- SOURCE TEXT -
Principle Investigator: Andrew Herr, PhD
Atopic dermatitis (AD) is a skin condition that leads to recurring, itchy and inflamed patches on the skin. Not only is this condition painful and irritating, but it also often leads to the development of other, more life-threatening allergic conditions such as asthma. For many years, it has been clear that the skin of patients with AD was colonized with the bacterium Staphylococcus aureus, and we now know that these bacteria secrete factors that exacerbate the symptoms of AD.
Staphylococcus bacteria can be a real challenge to treat due to their ability to form biofilms, which are specialized bacterial colonies that hold together tightly and become resistant to antibiotics or immune responses. Another staphylococcal bacterial species, S. epidermidis, is normally found on healthy human skin and generally acts to suppress colonization by pathogens. However, the Herr lab has recently discovered that under some conditions, S. epidermidis can cooperate with S. aureus to form robust mixed-species biofilms. We hypothesize that such cooperation between S. epidermidis and S. aureus may be important for the development of AD and the progression to other allergic conditions such as asthma.
In this project, we will analyze the skin microbiome -- meaning the distribution of all microbial species found on the skin -- of healthy children and AD patients, using shotgun sequencing. We will sample individual bacterial strains found on the skin and will investigate if the patient-derived S. aureus and S. epidermidis can form mixed biofilms, and determine the critical factors that govern this process. Finally, we will observe whether mixed staphylococcal biofilms trigger stronger responses from skin cells that would exacerbate AD symptoms.

- Stored entries -
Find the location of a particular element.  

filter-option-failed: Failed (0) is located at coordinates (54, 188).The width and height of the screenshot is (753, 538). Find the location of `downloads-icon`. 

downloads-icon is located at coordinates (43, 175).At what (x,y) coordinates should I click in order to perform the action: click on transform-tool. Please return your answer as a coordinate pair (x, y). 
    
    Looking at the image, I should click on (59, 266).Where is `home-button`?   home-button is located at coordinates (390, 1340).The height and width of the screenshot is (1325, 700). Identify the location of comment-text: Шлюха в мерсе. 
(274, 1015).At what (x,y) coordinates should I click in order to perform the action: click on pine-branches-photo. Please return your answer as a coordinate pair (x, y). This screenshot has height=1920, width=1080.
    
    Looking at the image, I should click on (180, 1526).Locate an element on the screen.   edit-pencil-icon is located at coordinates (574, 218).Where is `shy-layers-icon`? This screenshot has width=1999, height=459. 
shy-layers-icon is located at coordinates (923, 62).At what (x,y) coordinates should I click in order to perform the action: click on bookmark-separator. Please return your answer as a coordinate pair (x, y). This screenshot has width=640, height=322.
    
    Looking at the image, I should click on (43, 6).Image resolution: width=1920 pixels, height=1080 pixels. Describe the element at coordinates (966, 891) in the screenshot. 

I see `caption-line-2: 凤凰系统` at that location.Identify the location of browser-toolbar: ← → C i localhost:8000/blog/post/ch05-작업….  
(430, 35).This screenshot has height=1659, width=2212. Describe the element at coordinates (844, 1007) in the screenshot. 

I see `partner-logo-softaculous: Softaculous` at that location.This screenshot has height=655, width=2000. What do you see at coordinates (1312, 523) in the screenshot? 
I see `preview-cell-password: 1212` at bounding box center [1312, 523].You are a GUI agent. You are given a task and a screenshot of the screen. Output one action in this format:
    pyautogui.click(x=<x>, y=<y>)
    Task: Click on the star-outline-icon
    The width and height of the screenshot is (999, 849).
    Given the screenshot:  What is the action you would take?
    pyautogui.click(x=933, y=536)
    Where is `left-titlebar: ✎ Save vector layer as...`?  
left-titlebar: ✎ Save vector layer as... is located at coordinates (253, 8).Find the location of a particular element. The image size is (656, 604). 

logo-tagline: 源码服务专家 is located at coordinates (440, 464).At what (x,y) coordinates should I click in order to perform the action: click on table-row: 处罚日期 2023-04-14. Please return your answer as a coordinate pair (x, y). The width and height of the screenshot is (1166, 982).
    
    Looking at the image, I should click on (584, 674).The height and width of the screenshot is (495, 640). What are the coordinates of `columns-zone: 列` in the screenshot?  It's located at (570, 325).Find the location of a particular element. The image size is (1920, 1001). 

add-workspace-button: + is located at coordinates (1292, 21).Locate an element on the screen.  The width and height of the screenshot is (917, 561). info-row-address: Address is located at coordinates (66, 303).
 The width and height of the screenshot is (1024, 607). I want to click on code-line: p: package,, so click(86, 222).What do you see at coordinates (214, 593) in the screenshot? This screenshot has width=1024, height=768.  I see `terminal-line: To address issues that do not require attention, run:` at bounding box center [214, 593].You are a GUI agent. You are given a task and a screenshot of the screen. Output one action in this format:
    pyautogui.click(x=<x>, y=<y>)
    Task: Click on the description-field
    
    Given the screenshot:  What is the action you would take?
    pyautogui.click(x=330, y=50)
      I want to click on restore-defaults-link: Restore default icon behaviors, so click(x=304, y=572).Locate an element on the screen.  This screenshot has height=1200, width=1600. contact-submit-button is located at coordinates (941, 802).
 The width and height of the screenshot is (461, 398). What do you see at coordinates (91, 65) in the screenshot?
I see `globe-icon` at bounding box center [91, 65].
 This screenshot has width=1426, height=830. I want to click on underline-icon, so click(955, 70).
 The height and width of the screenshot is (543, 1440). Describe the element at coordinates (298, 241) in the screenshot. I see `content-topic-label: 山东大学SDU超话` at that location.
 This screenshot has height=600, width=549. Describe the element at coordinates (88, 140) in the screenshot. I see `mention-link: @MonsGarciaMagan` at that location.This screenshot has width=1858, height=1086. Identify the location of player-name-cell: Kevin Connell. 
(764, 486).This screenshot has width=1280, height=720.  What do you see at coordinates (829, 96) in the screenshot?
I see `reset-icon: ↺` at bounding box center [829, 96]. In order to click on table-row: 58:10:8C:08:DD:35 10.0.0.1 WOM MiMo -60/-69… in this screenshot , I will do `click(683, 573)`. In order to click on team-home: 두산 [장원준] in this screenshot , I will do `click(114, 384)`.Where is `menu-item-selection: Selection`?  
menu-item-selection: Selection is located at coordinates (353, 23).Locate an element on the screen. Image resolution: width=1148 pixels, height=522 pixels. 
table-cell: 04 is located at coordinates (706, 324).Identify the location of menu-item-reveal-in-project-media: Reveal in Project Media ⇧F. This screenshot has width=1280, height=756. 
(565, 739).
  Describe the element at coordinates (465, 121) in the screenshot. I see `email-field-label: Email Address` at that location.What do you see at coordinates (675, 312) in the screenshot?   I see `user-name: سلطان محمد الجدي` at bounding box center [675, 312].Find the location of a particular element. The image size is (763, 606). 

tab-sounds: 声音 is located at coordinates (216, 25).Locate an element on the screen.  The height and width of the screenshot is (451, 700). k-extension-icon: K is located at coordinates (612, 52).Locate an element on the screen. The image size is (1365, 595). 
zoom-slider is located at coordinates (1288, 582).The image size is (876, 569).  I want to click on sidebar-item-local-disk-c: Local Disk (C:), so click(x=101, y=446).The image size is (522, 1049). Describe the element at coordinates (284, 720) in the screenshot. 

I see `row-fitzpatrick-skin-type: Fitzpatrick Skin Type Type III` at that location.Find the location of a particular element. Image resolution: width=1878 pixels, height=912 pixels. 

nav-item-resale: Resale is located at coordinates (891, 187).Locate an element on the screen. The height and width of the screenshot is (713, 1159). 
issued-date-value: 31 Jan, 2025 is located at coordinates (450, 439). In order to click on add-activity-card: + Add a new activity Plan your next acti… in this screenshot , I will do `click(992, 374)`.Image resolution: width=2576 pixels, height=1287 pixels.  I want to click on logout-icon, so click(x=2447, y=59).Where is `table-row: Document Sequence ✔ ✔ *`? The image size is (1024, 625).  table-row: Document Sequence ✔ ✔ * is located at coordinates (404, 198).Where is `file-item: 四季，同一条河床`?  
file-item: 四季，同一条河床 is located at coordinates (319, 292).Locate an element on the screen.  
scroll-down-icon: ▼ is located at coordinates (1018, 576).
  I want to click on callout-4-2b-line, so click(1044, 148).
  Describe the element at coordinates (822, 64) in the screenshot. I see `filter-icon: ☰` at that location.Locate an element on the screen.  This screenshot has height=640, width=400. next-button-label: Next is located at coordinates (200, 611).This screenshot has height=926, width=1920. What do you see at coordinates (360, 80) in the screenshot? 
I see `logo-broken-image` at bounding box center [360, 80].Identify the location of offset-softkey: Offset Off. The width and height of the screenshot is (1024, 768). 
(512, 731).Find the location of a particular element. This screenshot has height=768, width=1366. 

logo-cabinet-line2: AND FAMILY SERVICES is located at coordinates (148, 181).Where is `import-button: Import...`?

- EXERCISE INSTRUCTIONS -
In the atopic dermatitis project description, rewrite the passage between "Principle Investigator: Andrew" and "symptoms of AD.", inclusive, changing "itchy" to "pruritic".

- RESULT OF THE EXERCISE -
Principle Investigator: Andrew Herr, PhD
Atopic dermatitis (AD) is a skin condition that leads to recurring, pruritic and inflamed patches on the skin. Not only is this condition painful and irritating, but it also often leads to the development of other, more life-threatening allergic conditions such as asthma. For many years, it has been clear that the skin of patients with AD was colonized with the bacterium Staphylococcus aureus, and we now know that these bacteria secrete factors that exacerbate the symptoms of AD.